───── Data shown ─────
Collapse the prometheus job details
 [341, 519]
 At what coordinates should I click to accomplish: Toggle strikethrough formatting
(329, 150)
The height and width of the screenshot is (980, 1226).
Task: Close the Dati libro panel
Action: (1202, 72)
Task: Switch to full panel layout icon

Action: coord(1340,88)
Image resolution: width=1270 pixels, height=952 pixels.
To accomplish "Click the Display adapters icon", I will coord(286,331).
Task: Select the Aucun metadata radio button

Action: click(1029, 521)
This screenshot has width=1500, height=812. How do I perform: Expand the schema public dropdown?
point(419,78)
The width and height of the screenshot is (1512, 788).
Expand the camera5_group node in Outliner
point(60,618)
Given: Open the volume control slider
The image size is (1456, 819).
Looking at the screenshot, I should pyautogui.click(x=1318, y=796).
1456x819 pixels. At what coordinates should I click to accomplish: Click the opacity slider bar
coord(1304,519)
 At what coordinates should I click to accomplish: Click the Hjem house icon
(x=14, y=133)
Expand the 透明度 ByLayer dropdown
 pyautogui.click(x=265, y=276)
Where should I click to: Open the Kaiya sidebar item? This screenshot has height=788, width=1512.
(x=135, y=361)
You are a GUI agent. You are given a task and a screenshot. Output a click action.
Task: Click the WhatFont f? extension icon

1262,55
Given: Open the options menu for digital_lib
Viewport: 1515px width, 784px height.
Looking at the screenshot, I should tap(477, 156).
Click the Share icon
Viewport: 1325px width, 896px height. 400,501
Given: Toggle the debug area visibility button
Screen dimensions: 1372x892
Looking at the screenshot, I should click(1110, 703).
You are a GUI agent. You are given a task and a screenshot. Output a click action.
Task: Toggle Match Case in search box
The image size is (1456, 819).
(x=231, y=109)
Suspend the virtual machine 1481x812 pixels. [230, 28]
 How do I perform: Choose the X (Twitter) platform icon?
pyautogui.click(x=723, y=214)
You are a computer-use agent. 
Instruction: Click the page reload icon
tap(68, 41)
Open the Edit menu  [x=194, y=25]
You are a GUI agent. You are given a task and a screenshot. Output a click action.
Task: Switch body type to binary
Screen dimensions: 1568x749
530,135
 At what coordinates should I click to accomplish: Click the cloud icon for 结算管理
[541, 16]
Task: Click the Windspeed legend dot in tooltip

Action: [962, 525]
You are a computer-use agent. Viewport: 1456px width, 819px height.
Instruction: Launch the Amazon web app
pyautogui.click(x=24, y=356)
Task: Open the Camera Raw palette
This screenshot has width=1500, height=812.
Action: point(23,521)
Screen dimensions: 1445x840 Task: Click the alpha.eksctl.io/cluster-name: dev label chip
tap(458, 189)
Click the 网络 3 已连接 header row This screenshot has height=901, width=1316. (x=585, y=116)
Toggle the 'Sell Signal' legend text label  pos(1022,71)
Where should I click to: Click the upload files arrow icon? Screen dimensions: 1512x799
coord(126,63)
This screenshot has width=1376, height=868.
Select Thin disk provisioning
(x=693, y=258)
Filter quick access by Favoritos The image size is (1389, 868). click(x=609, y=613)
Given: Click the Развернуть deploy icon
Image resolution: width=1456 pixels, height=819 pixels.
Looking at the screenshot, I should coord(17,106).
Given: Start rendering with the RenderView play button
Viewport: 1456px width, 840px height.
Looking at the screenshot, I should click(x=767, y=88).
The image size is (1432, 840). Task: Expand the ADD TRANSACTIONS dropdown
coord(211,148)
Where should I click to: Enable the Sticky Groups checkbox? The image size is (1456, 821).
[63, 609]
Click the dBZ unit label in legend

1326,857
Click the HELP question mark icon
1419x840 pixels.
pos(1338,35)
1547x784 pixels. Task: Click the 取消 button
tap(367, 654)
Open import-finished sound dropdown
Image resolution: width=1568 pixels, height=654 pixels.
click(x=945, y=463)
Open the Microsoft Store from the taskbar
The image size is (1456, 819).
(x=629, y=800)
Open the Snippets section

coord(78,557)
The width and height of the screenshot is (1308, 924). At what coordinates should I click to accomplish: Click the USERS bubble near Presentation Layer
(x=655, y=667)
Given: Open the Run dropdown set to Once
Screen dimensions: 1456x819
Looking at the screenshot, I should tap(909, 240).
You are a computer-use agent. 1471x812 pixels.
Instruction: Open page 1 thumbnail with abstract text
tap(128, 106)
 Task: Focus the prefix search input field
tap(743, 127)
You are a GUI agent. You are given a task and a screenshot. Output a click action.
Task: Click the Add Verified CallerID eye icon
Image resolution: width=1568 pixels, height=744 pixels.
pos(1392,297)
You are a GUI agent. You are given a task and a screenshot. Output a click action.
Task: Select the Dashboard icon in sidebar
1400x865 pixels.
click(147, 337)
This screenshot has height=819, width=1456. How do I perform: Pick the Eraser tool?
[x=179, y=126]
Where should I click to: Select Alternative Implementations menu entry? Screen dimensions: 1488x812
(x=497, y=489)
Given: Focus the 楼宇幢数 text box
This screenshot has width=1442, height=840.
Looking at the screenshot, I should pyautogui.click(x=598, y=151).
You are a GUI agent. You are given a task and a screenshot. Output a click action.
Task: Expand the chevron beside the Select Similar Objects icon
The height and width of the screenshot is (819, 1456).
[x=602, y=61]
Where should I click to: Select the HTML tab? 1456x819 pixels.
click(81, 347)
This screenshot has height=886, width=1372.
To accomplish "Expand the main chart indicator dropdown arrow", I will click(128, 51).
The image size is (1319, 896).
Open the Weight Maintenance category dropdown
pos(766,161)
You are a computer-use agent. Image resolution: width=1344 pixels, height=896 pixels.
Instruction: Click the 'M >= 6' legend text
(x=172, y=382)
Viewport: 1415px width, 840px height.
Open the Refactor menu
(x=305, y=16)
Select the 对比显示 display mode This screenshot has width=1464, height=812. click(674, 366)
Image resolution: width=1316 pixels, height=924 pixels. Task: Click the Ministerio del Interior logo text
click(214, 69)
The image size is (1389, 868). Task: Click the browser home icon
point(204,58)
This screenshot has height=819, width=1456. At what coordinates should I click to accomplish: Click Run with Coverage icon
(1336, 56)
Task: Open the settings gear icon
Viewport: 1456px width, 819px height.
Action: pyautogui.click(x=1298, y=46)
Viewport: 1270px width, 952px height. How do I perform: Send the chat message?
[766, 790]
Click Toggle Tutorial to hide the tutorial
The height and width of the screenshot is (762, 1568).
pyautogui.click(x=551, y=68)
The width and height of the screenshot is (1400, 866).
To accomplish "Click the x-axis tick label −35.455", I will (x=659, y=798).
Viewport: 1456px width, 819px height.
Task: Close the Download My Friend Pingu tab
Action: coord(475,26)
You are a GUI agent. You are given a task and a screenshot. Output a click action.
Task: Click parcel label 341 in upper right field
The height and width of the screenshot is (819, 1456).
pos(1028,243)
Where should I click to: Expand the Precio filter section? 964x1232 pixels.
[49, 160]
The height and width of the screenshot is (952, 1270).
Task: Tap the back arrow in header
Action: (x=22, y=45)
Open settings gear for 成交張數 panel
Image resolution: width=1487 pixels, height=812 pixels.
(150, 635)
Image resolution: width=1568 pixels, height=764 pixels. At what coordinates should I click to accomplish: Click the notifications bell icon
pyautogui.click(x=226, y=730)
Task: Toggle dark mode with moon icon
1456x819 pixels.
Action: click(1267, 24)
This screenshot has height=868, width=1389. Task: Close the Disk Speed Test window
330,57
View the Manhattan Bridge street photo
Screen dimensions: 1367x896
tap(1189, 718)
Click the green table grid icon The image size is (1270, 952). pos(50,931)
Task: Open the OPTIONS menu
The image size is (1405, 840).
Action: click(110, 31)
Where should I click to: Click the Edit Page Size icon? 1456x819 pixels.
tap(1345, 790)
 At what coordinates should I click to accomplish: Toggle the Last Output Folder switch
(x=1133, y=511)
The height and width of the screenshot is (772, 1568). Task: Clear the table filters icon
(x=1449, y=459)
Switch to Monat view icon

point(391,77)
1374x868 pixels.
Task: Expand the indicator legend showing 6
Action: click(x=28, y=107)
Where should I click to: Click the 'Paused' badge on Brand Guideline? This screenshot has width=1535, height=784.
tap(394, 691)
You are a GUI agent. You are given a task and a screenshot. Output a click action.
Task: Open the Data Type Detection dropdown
─────
Instructions for the task:
Counting only lines that hold the word "mode", state how many there are in the data. Write the number alone.

Output:
2